_Stated problem_
In the passage on Shariah compliance and cash holdings, which model is named as the most suitable method for modeling the relationship between financial determinants and cash holdings?

_Text provided_
BEGIN

Table 6 shows the static model evaluation of the Shariah-compliant and non-Shariah-compliant firms. Cash to Total Asset (CTA) is an independent variable. The results of t-test show that the unobserved individual firms' effect is not insignificant statistically. Hence, the null hypothesis is rejected. It is implicit that OLS regression for estimating the cash holding relationship and establishing financial determinants is unsuitable, expressing heteroskedasticity. While, the results of Hausman test recommend the rejection of null hypothesis due to the deficit of correlation between the unobserved individual firms' effect and the regressors. This shows that the random-effects model is the most suitable method for relationship modelling between financial determinants and cash holdings. Table 7 depicts the panel regression effect of Shariah status on cash holdings (cash to net assets).

The proxy to cash holdings, that is, cash to net asset is summarized below in Tables 7 and 8. Shariah is the primary variable in regression, the dummy variable that correlates the results between the two groups of cash holdings. The coefficient sign of the variable Shariah is negative and statistically significant at a significance level of p < 0.01. It implies that the Shariah-compliant firms hold more cash than the non-Shariah-compliant firms.

The results in Table 6 report that Shariah-compliance shapes firms' cash holding decisions and explains the optimal cash holding difference among the two types of firms. Notably, the cash holding level in Shariah-compliant firms is more than that of the non-Shariah-compliant firms. The high level of cash holdings in Shariah-compliant firms verifies the hypothesis that religious restrictions on these firms prohibit them to rely on external financing and inflict significant transaction costs. Past research on other countries also revealed the same results (Alnori & Alqahtani, 2019; Bugshan et al., 2021; Choi et al., 2019; Dittmar et al., 2003; Ferreira & Vilela, 2004; Guizani, 2017).

END

_Data_

BEGIN

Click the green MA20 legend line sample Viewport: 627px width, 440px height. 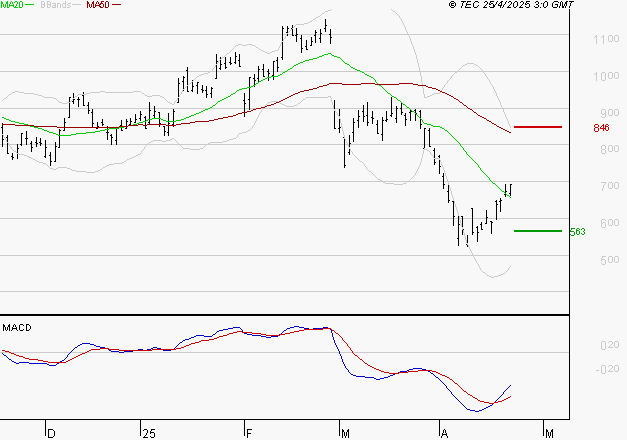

END

_Problem solution_
The random-effects model.